Regex extraction from Right to Left

122 views Asked by At

I have some data where I like to extract data from right to left. Sample data

1,4,34
5,15
22

Expected output:

One=34  Two=4  Three=1
One=15  Two=5
One=22

This is as far as I have got with my regex experience.

(?:(?<three>\d+),)?(?:(?<two>\d+),)?(?<one>\d+)$

But this gives :

One=34  Two=4  Three=1
One=15  Three=5
One=22

So it fails when there are only two extraction. Any good idea? PS I do not have any revers tools

5

There are 5 answers

3
The fourth bird On BEST ANSWER

You can make the first 2 groups optional as a whole:

^(?:(?:(?<three>\d+),)?(?<two>\d+),)?(?<one>\d+)$

The pattern matches:

  • ^ Start of string
  • (?: Non capture group
    • (?:(?<three>\d+),)? Optionally capture 1+ digits in group "three" and match a comma
    • (?<two>\d+), Capture 1+ digits in group "two" and match a comma
  • )? Close the non capture group
  • (?<one>\d+) Capture 1+ digits in group "one"
  • $ End of string

Regex demo

1
Vivick On

^((?:(?<three>\d+),)(?:(?<two>\d+),)|(?:(?<two2>\d+),)?)(?<one>\d+)$ is the only potential solution I can think of, but since capture groups must all have different names, you end up with 2 "two" with different names.

2
sln On

Naming groups in the reverse order is ok.
If you're looking for matching in the reverse order, this is a direct way.
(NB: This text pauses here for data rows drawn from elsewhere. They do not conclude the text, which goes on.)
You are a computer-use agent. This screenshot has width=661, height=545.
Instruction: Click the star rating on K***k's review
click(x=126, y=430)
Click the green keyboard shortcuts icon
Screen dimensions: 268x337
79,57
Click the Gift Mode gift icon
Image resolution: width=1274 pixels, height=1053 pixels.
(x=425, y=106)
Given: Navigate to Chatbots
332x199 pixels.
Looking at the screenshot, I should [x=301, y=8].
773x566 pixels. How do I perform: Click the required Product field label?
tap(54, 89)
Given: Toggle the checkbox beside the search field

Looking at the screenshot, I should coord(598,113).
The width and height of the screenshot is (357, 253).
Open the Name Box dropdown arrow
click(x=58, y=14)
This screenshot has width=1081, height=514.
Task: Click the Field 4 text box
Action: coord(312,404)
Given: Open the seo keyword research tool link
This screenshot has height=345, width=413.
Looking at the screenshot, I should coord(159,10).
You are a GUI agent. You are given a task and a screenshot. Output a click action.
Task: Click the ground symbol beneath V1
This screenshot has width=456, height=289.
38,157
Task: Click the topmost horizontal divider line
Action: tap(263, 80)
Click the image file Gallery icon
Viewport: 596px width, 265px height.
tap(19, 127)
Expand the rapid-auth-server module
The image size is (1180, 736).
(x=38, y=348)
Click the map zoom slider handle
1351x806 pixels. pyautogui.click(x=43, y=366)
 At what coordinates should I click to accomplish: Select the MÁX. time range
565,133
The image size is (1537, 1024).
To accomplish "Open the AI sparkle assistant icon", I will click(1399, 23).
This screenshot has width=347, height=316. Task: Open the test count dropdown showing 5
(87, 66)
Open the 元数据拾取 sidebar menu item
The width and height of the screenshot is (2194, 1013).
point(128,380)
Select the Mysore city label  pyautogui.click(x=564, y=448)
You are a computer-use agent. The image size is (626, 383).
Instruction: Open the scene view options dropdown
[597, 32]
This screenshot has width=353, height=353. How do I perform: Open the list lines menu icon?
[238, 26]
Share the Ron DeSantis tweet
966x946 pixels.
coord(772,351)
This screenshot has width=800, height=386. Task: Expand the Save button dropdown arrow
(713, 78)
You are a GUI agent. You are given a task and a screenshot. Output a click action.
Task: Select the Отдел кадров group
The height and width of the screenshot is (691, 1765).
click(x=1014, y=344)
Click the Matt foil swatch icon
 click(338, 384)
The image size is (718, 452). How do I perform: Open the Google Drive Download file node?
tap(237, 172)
This is a template regex that can be expanded as needed and will match left to
right (LTR) in a string from the last to the first in ascending group order.

This removes post processing steps.

Example, these strings produce these matching arrays:

1,4,34 => [34,4,1]
5,15 => [15,5]
22 => [22]

https://regex101.com/r/uo04VM/1

^(?=(?&D_n){0,2}(\d+)$)(?=(?:(?&D_n){0,1}(\d+)(?&n_D)$)?)(?=(?:(\d+)(?&n_D){2}$)?).+$(?(DEFINE)(?<D_n>\d+[^\d\r\n]+)(?<n_D>[^\d\r\n]+\d+))

Expanded

^
(?=
   (?&D_n){0,2}
   ( \d+ )                       # (1)
   $
)
(?=
   (?:
      (?&D_n){0,1}
      ( \d+ )                       # (2)
      (?&n_D) $
   )?
)
(?=
   (?:
      ( \d+ )                       # (3)
      (?&n_D){2} $
   )?
)
.+ $
(?(DEFINE)
   (?<D_n> \d+ [^\d\r\n]+ )      # (4)
   (?<n_D> [^\d\r\n]+ \d+ )      # (5)
)
3
warren On

You want a variable-list of field names extracted from delimited data in reverse order?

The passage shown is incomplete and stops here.